Well, a recent study suggests an explanation. Clapping, like many other group behaviors, appears to be contagious.
For the study, mathematician Richard Mann of Uppsala University in Sweden and his colleagues videotaped groups of 13 to 20 undergraduate students (107 in all) as they watched someone make a seven-minute PowerPoint presentation on a scientific topic.
Neither the students nor the six PowerPoint presenters were aware that their applause was being evaluated in the study. Instead, the students were told to observe the actions and body language of the presenters. They were also instructed to applaud when the talks ended because the presenters were all volunteers.
Mann and his colleagues then timed the clapping of each participant. (All but three of the students clapped at the end of the talks.) The researchers also noted when the clapping started and when it ended. This data was then fed into several mathematical models.
A social pressure point
The models showed that the probability of an individual starting to clap increased in proportion to the number of other audience members who were already clapping.
The greater the number of people who clapped, the greater the pressure others felt to join in.
Surprisingly, whether or not a nearby person was clapping was not as significant in terms of getting an individual to participate as the overall number of people applauding.
Social pressure also determined the end of the applause, although to a slightly lesser degree. As soon as one or two people stopped clapping, the rest soon followed suit.
“The social contagion model arising from our analysis predicts that the time the audience spends clapping can vary considerably, even in the absence of any differences in the quality of the presentations they have heard,” Mann and his colleagues conclude.
The researchers did find, however, that some individuals were less willing than others to follow the crowd, both in regards to starting and stopping their applause.

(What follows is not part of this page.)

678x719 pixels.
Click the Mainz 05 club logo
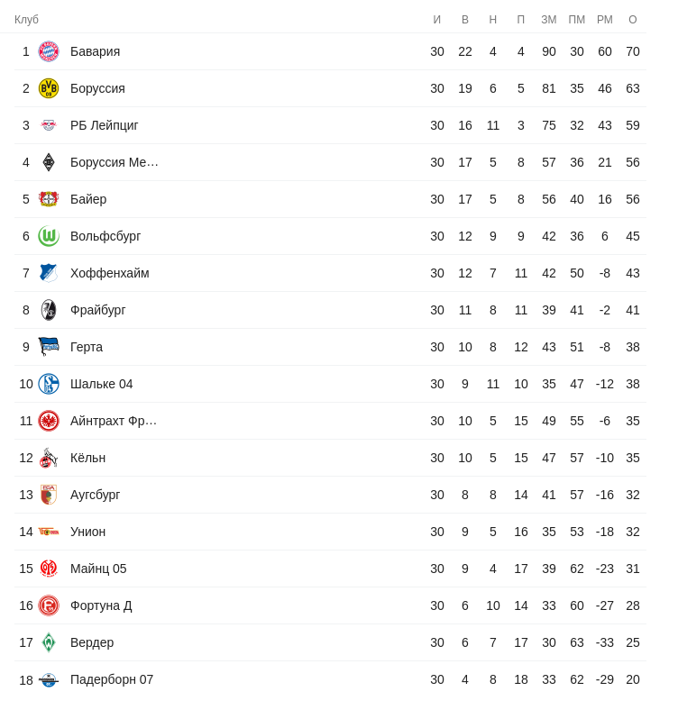coord(49,569)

So why are these findings interesting? They suggest, according to Mann and his colleagues, that mathematical models of social contagion patterns could be used to better understand — and even predict — a wide range of group behaviors.
“Just like we measure how influenza is spreading each year, we can also measure and predict how social unrest or new fashions might spread,” Mann told a reporter for the French global news agency AFP News. “Consider, for example, a new fashion for unhealthy binge drinking. If we can measure and predict the spread of this behavior, we can make preparations for policing and health care ahead of time.”